Title VII was enacted pursuant to Congress' power under the Commerce Clause and § 5 of the Fourteenth Amendment. To he extent that Congress acted under the Commerce Clause power, it was restricted in the use of race in governmental decisionmaking by the equal protection component of the Due Process Clause of the Fifth Amendment precisely to the same extent as are the States by § 1 of the Fourteenth Amendment. [n43] Therefore, to the extent that Title VII rests on the Commerce Clause power, our decisions such a Franks and [p*368] Teamsters v. United States, 431 U.S. 324 (1977), implicitly recognize that the affirmative use of race is consistent with the equal protection component of the Fifth Amendment, and therefore with the Fourteenth Amendment.

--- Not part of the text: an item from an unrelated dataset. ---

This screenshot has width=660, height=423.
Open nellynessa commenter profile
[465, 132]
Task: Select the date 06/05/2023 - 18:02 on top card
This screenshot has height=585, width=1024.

To the extent that Congress acted pursuant to § 5 of the Fourteenth Amendment, those cases impliedly recognize that Congress was empowered under that provision to accord preferential treatment to victims of past discrimination in order to overcome the effects of segregation, and we see no reason to conclude that the States cannot voluntarily accomplish under § 1 of the Fourteenth Amendment what Congress under § 5 of the Fourteenth Amendment validly may authorize or compel either the States or private persons to do. A contrary position would conflict with the traditional understanding recognizing the competence of the States to initiate measures consistent with federal policy in the absence of congressional preemption of the subject matter. Nothing whatever in the legislative history of either the Fourteenth Amendment or the Civil Rights Acts even remotely suggests that the States are foreclosed from furthering the fundamental purpose of equal opportunity to which the Amendment and these Acts are addressed. Indeed, voluntary initiatives by the States to achieve the national goal of equal opportunity have been recognized to be essential to its attainment. "To use the Fourteenth Amendment as a sword against such State power would stultify that Amendment." Railway Mail Assn. v. Corsi, 326 U.S. 88, 98 (1945) (Frankfurter, J., concurring). [n44] We therefore [p*369] conclude that Davis' goal of admitting minority students disadvantaged by the effects of past discrimination is sufficiently important to justify use of race-conscious admissions criteria.